The cabinet has also shelved the centrepiece of Thaksin’s restructuring plans—the privatisation of the Electricity Generating Authority of Thailand (EGAT). Energy Minister Piyasuasti Amranand, who headed the EGAT privatisation under Thaksin, announced the proposal would not go ahead. The new government, he said, would concentrate on promoting social harmony.

The government is already under pressure from international markets. The latest edition of Newsweek noted concerns in business circles that “mixed messages” from the government had “heightened concerns of renewed protectionism”. Finance Minister Pridiyathorn has gone out of his way to assure foreign investors that Thaksin’s plans for major transport projects in Bangkok will go ahead.

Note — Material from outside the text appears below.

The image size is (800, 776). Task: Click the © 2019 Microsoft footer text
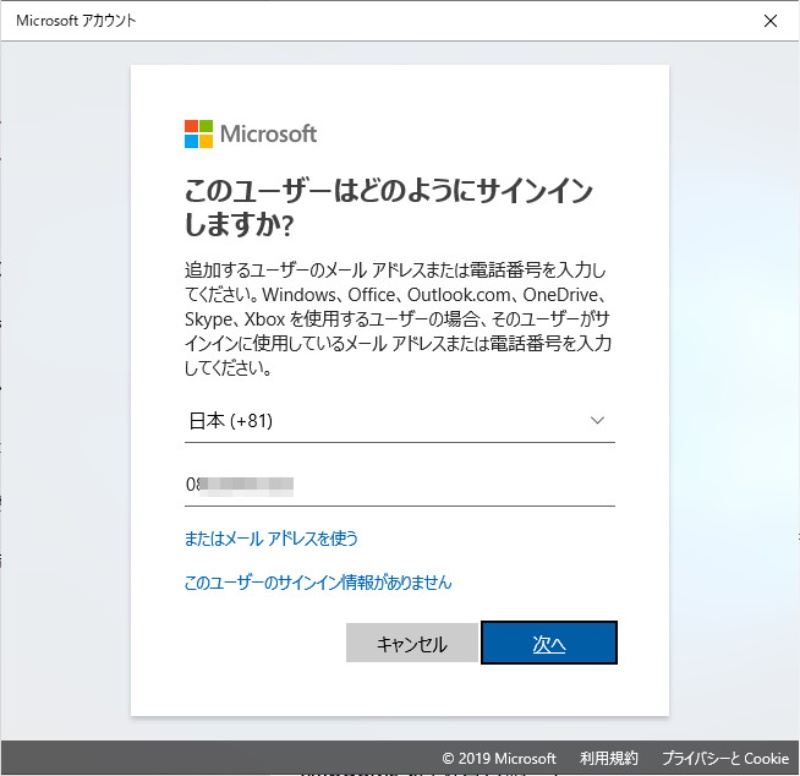[499, 758]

Ramkhamaeng University academic Wuthisak Larpcharoensap told the Bangkok Post the cabinet “gives a clear picture of the bureaucracy restored to power” and was reminiscent of the civilian cabinet presided over by General Prem Tinsulanonda in the 1980s.

No doubt, some in the new junta would like to return to the Prem era—autocratic rule dressed up with civilian administrators and democratic trappings. However, Prem’s ability to maintain himself in power depended on a huge influx of foreign investment and high growth rates that made Thailand one of the “Asian Tigers”. Unlike the 1980s, when annual GDP growth peaked at 13.2 percent in 1988, the growth rate is expected to be just 4.2 percent this year, the slowest in five years.

Faced with social and political tensions for which they have no answers, the military rulers are seeking to consolidate their position by dismantling the TRT. On October 6, the Council for National Security announced a new Constitutional Court with nine hand-picked judges headed by Supreme Court President Panya Thanomrod.

CNS member General Winai Phattiyahul made clear on September 29 what was expected of the judges when he told the media the junta’s main concern was a return of Thaksin. He said the court’s decision to uphold corruption investigations into the TRT “may be one of the measures to prevent the return of the huge popular vote for Thai Rak Thai”.

On September 30, the CNS ruled that any member of a political party dissolved by the Constitutional Court would be banned from political activity for five years, as would members of the former Thaksin cabinet who did not make a full disclosure of financial assets. On October 2, former labour minister Somsak Thepsuthin led 115 members of his TRT faction, including five other cabinet ministers, out of the party. The following day, Thaksin resigned, foreshadowing the collapse of the TRT, which was largely built around his persona and personal fortune.